The data:
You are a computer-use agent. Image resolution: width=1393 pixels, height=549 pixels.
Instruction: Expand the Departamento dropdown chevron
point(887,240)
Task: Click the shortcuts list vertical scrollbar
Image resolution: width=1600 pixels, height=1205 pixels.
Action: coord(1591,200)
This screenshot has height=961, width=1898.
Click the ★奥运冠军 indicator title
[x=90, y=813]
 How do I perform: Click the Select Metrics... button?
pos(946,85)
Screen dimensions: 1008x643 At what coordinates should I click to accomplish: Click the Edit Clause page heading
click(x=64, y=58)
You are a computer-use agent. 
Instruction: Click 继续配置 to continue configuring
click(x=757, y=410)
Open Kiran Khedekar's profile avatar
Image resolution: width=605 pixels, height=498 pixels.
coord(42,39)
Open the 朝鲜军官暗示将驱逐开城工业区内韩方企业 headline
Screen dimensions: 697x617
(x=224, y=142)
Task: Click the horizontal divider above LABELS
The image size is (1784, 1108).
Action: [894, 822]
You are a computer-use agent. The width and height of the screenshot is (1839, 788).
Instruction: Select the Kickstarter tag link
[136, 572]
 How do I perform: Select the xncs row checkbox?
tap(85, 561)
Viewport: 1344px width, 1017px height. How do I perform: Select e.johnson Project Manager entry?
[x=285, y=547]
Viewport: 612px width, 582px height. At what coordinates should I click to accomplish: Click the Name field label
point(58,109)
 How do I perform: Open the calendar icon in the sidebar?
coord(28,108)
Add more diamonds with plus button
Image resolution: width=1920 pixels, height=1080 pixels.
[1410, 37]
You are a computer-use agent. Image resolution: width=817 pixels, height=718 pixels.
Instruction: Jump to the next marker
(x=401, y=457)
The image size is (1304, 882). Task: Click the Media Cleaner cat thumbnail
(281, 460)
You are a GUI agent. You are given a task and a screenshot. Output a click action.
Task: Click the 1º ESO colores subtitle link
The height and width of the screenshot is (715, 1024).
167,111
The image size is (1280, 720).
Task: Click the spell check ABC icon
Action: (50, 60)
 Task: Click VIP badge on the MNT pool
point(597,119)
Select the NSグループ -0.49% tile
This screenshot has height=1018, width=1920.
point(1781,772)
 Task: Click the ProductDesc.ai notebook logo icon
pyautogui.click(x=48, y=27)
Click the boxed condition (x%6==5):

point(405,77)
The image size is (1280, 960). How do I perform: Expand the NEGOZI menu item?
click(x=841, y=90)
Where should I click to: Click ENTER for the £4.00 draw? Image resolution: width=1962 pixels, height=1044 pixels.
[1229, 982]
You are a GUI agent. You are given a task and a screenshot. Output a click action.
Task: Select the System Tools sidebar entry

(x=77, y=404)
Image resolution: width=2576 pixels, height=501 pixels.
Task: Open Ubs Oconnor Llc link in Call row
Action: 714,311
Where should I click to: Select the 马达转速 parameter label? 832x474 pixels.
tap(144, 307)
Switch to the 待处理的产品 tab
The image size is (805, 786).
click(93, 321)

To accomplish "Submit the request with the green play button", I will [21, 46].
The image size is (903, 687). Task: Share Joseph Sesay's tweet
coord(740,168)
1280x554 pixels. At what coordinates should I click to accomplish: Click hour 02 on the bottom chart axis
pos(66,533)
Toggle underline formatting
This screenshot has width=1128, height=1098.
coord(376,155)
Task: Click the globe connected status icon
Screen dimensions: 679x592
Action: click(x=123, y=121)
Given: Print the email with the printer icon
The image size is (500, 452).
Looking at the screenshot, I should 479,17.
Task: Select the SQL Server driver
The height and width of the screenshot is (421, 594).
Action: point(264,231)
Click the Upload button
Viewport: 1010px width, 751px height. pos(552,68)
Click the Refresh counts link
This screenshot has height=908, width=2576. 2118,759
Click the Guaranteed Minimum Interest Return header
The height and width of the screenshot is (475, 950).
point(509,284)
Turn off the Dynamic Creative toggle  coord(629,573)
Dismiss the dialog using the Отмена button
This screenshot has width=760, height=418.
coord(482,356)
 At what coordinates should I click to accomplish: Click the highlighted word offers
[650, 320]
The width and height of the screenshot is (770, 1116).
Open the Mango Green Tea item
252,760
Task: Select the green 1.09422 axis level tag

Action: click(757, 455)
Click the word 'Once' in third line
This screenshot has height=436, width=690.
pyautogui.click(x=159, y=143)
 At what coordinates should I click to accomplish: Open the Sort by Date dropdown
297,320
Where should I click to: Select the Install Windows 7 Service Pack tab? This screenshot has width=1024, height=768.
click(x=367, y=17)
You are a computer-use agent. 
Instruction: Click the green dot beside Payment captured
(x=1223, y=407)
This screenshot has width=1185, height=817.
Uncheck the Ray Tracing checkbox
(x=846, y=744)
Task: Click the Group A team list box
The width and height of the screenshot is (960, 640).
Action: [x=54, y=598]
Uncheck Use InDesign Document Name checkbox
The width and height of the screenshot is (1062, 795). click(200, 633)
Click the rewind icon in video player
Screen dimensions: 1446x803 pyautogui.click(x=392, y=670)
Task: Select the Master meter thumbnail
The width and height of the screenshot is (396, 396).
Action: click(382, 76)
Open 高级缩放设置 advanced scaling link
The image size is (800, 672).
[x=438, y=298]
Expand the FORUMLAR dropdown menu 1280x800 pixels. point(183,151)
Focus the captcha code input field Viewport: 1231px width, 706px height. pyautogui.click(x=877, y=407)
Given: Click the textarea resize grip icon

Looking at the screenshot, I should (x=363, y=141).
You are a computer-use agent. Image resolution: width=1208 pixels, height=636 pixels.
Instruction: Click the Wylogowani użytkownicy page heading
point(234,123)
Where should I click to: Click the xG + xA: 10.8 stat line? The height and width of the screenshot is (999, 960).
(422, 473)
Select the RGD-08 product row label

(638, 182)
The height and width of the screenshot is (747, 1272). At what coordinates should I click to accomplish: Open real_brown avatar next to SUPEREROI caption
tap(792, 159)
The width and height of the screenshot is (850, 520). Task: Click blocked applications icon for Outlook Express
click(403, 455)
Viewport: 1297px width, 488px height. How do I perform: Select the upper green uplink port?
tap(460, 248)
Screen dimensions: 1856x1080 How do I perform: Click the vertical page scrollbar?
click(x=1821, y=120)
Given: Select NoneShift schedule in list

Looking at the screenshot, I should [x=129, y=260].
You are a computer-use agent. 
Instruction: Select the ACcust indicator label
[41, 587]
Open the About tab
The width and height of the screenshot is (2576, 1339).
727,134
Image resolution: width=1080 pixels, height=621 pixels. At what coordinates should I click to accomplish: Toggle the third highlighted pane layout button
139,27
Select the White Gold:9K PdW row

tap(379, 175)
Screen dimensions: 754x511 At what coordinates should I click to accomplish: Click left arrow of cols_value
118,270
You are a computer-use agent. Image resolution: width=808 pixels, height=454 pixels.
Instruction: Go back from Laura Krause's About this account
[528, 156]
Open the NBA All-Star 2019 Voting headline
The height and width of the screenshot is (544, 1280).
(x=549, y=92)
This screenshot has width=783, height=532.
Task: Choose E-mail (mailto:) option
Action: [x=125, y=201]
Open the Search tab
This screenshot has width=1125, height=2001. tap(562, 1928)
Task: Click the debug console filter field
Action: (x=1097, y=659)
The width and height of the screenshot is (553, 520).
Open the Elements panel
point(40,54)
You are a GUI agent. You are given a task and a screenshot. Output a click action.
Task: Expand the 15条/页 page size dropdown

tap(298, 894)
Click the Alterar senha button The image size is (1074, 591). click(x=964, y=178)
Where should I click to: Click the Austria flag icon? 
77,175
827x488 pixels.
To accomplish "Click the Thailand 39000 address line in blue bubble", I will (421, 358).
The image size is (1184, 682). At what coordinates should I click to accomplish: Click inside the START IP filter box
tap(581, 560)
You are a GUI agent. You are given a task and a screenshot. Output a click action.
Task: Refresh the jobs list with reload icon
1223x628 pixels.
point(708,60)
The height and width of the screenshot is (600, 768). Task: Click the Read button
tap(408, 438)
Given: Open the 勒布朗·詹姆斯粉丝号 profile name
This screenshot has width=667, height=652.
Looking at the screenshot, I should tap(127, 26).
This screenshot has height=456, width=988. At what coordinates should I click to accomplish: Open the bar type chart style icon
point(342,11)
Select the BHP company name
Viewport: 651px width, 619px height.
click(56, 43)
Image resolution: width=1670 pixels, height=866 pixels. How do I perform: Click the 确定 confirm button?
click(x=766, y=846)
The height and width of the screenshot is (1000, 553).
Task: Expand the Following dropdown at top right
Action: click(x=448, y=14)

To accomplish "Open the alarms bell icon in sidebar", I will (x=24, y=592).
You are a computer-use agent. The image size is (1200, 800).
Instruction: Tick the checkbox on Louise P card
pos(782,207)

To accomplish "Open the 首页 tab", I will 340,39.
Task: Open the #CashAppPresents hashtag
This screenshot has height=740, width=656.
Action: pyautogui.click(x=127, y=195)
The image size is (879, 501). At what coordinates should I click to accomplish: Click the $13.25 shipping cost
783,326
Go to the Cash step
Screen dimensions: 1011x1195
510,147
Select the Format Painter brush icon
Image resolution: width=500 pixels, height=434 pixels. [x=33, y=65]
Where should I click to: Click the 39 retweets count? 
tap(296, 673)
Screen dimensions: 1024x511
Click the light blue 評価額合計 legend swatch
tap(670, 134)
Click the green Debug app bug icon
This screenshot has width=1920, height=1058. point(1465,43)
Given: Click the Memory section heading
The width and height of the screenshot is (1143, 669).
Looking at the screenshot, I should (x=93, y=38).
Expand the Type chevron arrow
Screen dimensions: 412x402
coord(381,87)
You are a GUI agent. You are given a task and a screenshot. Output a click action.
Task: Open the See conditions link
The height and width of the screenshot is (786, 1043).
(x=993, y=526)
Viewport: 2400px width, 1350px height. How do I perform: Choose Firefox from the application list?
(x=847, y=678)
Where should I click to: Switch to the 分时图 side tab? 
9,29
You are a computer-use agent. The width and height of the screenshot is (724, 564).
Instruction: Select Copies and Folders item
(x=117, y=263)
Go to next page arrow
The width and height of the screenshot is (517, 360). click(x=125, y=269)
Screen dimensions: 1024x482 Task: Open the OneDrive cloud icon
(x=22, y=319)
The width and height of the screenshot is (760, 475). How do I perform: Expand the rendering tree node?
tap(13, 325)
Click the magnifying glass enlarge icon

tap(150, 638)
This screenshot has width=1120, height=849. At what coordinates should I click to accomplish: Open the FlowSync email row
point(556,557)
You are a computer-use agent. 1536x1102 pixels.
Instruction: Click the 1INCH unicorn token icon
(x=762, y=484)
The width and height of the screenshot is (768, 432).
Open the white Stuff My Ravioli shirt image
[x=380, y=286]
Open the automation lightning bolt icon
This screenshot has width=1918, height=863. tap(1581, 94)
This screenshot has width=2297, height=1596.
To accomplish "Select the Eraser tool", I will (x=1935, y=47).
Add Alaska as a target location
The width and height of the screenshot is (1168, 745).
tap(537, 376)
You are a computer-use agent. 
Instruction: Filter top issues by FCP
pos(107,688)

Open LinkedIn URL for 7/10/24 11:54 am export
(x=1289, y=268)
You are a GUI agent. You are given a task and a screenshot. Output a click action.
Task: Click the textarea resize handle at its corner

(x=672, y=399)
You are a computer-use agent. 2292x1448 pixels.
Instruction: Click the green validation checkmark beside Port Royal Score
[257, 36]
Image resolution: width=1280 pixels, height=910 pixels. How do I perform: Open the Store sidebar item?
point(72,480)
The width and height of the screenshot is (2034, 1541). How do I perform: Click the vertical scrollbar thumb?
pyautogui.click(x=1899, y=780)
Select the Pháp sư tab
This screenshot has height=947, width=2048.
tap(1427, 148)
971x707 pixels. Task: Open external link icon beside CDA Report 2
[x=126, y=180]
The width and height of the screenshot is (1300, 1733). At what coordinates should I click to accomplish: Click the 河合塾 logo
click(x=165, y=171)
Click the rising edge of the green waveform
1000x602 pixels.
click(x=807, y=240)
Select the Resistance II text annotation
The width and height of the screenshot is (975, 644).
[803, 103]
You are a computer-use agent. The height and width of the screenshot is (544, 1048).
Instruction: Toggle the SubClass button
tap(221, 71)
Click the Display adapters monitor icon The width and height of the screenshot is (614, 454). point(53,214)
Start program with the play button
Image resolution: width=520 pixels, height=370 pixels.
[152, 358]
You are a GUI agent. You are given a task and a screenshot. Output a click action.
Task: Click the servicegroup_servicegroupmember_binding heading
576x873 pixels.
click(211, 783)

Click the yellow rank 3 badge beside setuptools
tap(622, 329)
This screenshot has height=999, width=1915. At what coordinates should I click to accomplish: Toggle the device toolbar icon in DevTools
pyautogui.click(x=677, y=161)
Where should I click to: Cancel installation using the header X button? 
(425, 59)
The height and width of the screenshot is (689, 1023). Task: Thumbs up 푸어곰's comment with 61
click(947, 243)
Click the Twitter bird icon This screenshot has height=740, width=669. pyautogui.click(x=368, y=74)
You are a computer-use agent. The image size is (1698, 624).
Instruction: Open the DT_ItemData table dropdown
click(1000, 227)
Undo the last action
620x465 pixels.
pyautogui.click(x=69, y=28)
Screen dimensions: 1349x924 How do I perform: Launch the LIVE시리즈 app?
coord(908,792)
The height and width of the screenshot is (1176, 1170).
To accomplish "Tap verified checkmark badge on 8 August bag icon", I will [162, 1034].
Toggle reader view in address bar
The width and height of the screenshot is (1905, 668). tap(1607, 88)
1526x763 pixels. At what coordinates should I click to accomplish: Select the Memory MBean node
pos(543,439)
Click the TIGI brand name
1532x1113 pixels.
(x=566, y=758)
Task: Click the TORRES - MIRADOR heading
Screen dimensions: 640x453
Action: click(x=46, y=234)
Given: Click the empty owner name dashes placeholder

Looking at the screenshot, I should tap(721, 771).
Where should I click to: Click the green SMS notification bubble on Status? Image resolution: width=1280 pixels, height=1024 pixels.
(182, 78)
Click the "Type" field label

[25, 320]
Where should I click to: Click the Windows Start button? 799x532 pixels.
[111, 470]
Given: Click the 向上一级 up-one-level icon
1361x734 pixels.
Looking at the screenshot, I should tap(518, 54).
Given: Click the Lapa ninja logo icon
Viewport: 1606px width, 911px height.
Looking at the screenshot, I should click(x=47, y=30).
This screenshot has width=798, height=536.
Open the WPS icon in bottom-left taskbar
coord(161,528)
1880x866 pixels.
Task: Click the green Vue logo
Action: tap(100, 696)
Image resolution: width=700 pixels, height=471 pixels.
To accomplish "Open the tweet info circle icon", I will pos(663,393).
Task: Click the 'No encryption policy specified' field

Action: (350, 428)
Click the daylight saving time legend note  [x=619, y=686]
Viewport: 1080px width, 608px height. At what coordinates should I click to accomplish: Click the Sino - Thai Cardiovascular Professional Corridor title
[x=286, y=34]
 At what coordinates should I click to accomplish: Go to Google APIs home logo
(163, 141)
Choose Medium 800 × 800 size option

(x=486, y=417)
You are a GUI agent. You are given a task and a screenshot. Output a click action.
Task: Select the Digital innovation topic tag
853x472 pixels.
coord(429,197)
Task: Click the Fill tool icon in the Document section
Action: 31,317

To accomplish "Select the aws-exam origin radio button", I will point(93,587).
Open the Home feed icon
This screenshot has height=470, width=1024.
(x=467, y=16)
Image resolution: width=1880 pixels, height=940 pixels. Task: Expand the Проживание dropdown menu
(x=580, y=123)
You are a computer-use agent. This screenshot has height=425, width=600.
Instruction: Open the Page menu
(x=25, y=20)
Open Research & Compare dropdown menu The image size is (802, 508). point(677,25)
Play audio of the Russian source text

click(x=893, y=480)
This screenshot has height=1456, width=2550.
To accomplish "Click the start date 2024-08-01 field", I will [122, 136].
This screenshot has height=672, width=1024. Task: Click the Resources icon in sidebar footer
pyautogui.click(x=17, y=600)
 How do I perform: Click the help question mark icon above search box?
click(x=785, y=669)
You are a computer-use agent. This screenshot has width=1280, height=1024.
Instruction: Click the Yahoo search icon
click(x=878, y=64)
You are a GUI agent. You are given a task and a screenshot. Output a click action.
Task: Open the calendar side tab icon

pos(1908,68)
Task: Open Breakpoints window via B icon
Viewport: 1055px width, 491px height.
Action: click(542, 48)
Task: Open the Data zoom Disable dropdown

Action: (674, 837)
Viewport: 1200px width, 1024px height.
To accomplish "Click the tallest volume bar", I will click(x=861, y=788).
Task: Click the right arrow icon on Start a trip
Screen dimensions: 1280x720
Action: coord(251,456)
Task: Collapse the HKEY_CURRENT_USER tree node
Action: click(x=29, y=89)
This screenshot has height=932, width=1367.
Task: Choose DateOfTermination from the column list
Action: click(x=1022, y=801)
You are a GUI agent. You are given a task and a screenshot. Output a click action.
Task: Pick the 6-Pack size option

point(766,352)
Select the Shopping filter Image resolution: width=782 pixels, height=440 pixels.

Action item: Each line from the start of the listing through the line with "Task: Click the shortcuts" is to be restated verbatim, both ends included.

Expected answer:
You are a computer-use agent. Image resolution: width=1393 pixels, height=549 pixels.
Instruction: Expand the Departamento dropdown chevron
point(887,240)
Task: Click the shortcuts list vertical scrollbar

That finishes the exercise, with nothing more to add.